El contexto regulatorio también atraviesa un cambio decisivo. La Secretaría de Transporte eliminó las tarifas de referencia para el transporte automotor de cargas de cereales, oleaginosas y productos relacionados. Desde ahora, los valores serán fruto de la libre negociación entre dadores de carga y transportistas, sin obligación de consignar precios orientativos en la Carta de Porte.

El sistema desmantelado había sido creado en 2016 mediante la “Mesa de Negociación Participativa”, que integraba a cámaras empresariales, entidades agropecuarias y organismos estatales, estableciendo periódicamente tarifas orientativas basadas en informes de costos. La desregulación se enmarca en el proceso de “simplificación y desburocratización del Estado” promovido por el Gobierno nacional.

La disparidad de costos logísticos impacta directamente en la competitividad de las exportaciones argentinas de granos, en un contexto de fuerte disputa internacional por mercados. Para productores alejados de los puertos, el encarecimiento del flete puede marcar la diferencia entre sostener la rentabilidad o perder capacidad exportadora.
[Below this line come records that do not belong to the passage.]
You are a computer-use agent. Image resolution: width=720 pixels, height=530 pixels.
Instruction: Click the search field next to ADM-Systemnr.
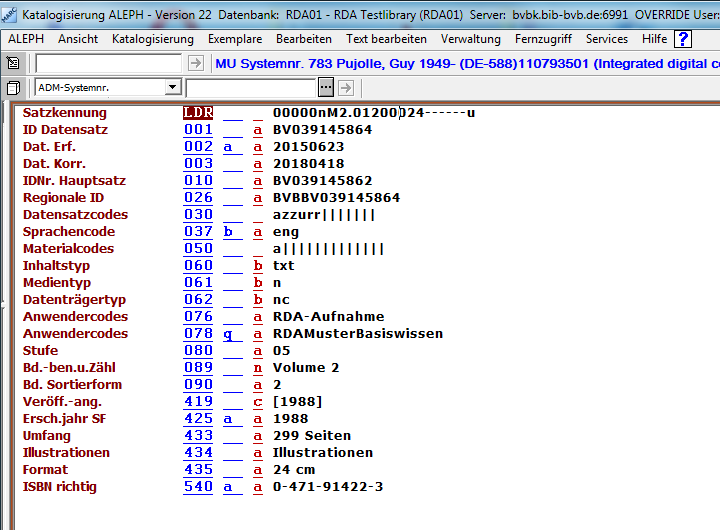point(248,88)
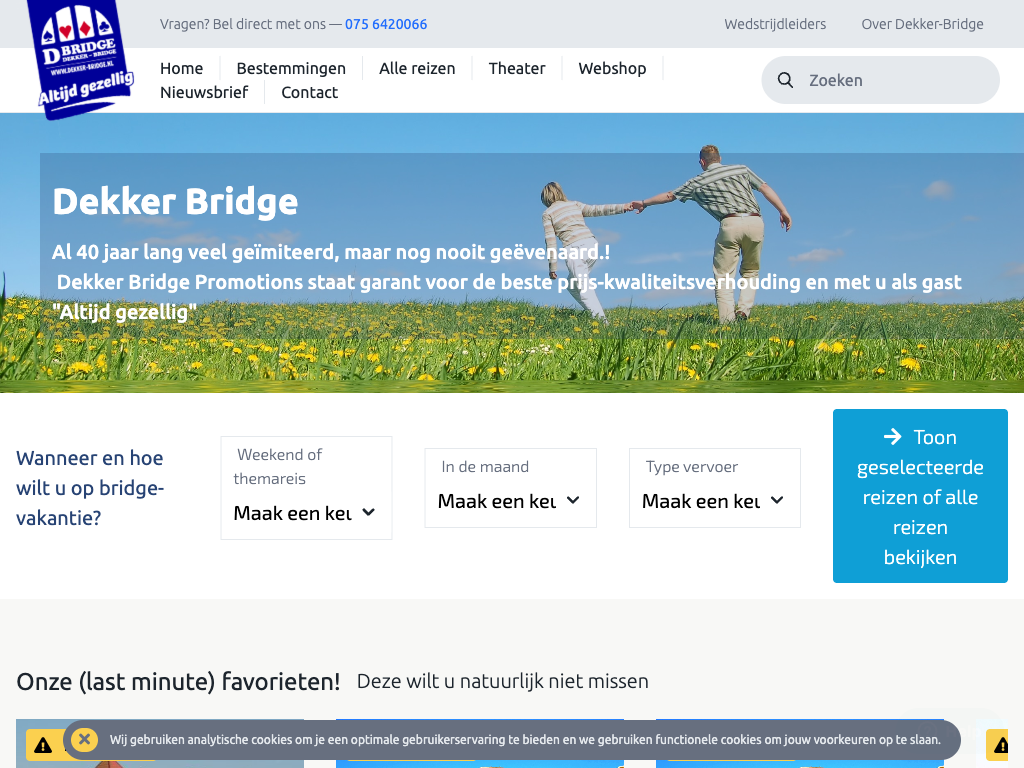Click the warning icon at right edge

tap(1001, 746)
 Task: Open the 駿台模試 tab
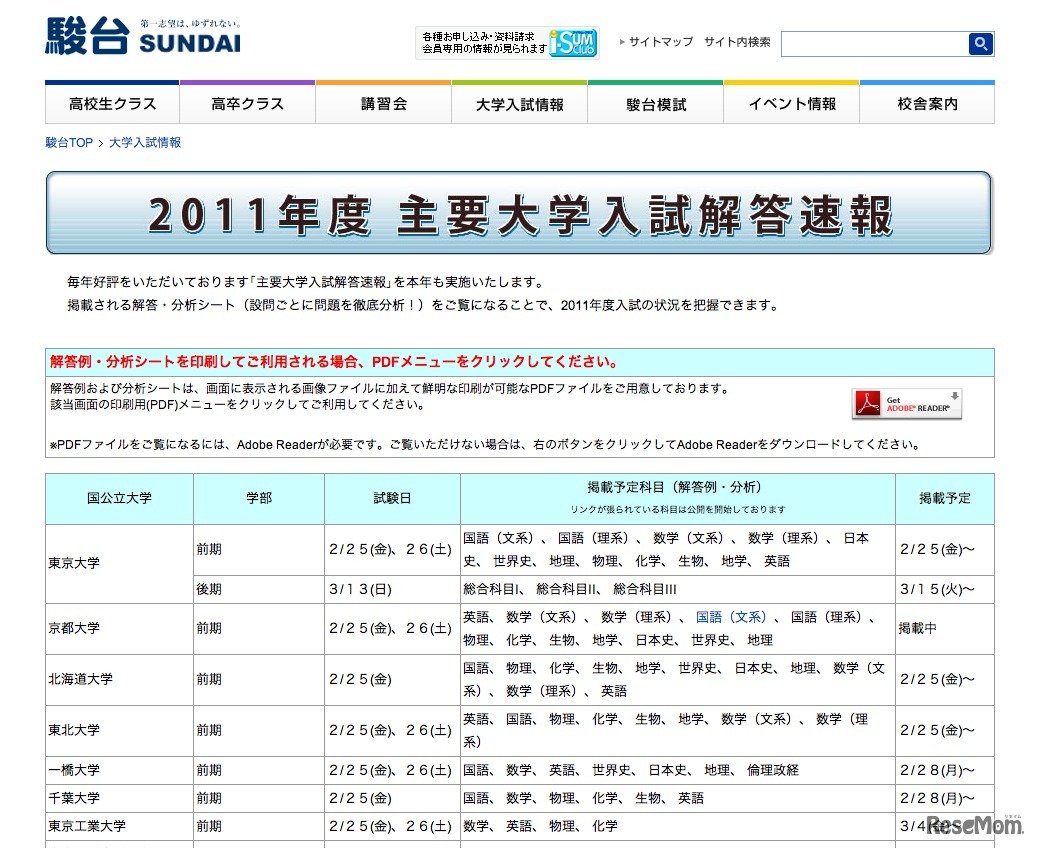(655, 102)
Mientras tanto, la eliminación de tarifas de referencia abre un escenario de incertidumbre: por un lado, podría estimular la competencia entre transportistas; por otro, aumenta el riesgo de concentración y disparidad de precios en un sector clave para el agro.

La presión de los costos logísticos vuelve a poner en la agenda la necesidad de inversiones en infraestructura ferroviaria y fluvial, donde Argentina arrastra décadas de atraso respecto de sus competidores. Sin mejoras estructurales, la competitividad seguirá atada al “costo argentino”, una variable que erosiona la rentabilidad del campo y condiciona el ingreso de divisas al país.